Lo mismo ocurrió con los pacientes con EC, puesto que pasamos del 18,97% de pacientes con esteatosis hepática de alto grado a un 3,45% del total tras la dieta mediterránea. Esto se relaciona claramente con una disminución de la actividad de estas patologías. En lo que respecta a los factores inflamación, como puede ser la alanina aminotransferasa, la gamma glutamil transferasa o la proteína C reactiva, los niveles de ambas se redujeron significativamente, lo cual supone una menor contribución a la enfermedad. 

Imagen obtenida del estudio "Multidimensional Impact of Mediterranean Diet on IBD Patients"sobre la enfermedad de Crohn. (A) Esteatosis hepática antes del comienzo de la dieta mediterránea y después de los 6 meses (180 días). (B) Actividad de la enfermedad según el índice parcial de actividad de la enfermedad de Crohn.

Adicionalmente, la dieta mediterránea tiene un efecto directo sobre la microbiota intestinal, puesto que se observó que se produjo un aumento en la presencia de ciertas especies bacterianas que tienen un efecto antiinflamatorio, todo ello favorecido por el aumento de los ácidos grasos de cadena corta característicos de esta dieta tan especial.

A todo ello debemos añadir que se produce una clara mejora en la calidad de vida de los pacientes, tanto física como mentalmente, relacionada con la disminución de la actividad de la enfermedad intestinal acompañada de la reducción de los factores implicados en la inflamación característica de dichas patologías. En este aspecto, cabe destacar la importancia de adoptar ciertos hábitos dietéticos, puesto que estos pueden tener aspectos muy positivos como es el caso de la dieta mediterránea, o por el contrario, efectos negativos que pueden favorecer la aparición de ciertas enfermedades.

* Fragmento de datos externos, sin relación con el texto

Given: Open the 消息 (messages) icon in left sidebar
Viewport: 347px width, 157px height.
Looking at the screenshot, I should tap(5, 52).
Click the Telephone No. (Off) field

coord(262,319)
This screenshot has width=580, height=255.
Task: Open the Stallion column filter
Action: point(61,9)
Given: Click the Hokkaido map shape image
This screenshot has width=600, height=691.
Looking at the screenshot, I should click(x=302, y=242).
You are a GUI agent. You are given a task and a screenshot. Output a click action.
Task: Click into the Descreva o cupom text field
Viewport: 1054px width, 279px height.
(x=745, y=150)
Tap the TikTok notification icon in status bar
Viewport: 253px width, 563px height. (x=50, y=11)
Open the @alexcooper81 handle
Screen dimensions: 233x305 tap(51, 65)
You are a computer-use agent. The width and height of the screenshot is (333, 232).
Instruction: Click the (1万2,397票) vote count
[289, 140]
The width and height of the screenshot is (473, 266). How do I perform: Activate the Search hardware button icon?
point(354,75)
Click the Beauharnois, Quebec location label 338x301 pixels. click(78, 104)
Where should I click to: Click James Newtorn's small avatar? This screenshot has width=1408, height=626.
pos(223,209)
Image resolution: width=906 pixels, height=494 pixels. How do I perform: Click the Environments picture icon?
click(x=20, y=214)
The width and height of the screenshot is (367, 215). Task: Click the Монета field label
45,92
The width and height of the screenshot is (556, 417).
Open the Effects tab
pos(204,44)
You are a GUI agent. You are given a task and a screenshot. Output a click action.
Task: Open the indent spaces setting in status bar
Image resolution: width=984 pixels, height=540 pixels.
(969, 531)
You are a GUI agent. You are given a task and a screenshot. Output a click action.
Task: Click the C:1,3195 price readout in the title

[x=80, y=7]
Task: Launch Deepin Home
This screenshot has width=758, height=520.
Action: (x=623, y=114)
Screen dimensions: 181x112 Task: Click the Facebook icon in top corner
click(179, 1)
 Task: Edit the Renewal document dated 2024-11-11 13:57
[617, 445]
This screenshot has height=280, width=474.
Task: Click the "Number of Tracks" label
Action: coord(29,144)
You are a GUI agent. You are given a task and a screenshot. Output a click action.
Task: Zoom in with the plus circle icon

Es por ello que, ante enfermedades tan prevalentes como la EII, es preferible llevar una dieta saludable, como lo es la dieta mediterránea. Así lo expresó Henríquez et al: “existe una asociación lineal directa entre la adherencia a una dieta mediterránea y algunos aspectos de mejora la calidad de vida física y mental”. Además, la reducción del IMC relacionada con un estilo de vida saludable podría favorecer esta mejora, aunque se necesitaría realizar un estudio a largo plazo, con una duración superior a 6 meses, para comprobar que la disminución de esta medida es significativa. 

Lo más llamativo de estos descubrimientos es que está en las manos de la población la mejora de los síntomas de la enfermedad. Los españoles tenemos la suerte de tener la influencia de esta dieta saludable. Según un artículo publicado por R.Fernández-vergel, investigadora de la Universidad Complutense de Madrid, nos estamos alejando progresivamente del patrón protector de la dieta mediterránea, por lo que se deberían instaurar programas de información dirigidos a la población general con la finalidad de modificar los hábitos alimentarios y reconducirlos paulatinamente hacia unos hábitos más saludables.

Por tanto, tras varios estudios se puede determinar la importancia de un enfoque multidimensional en el manejo de la EII, no solo limitado al tratamiento farmacológico de la enfermedad, sino también a la necesidad de llevar una dieta saludable, rica en frutas, verduras, cereales y aceite de oliva.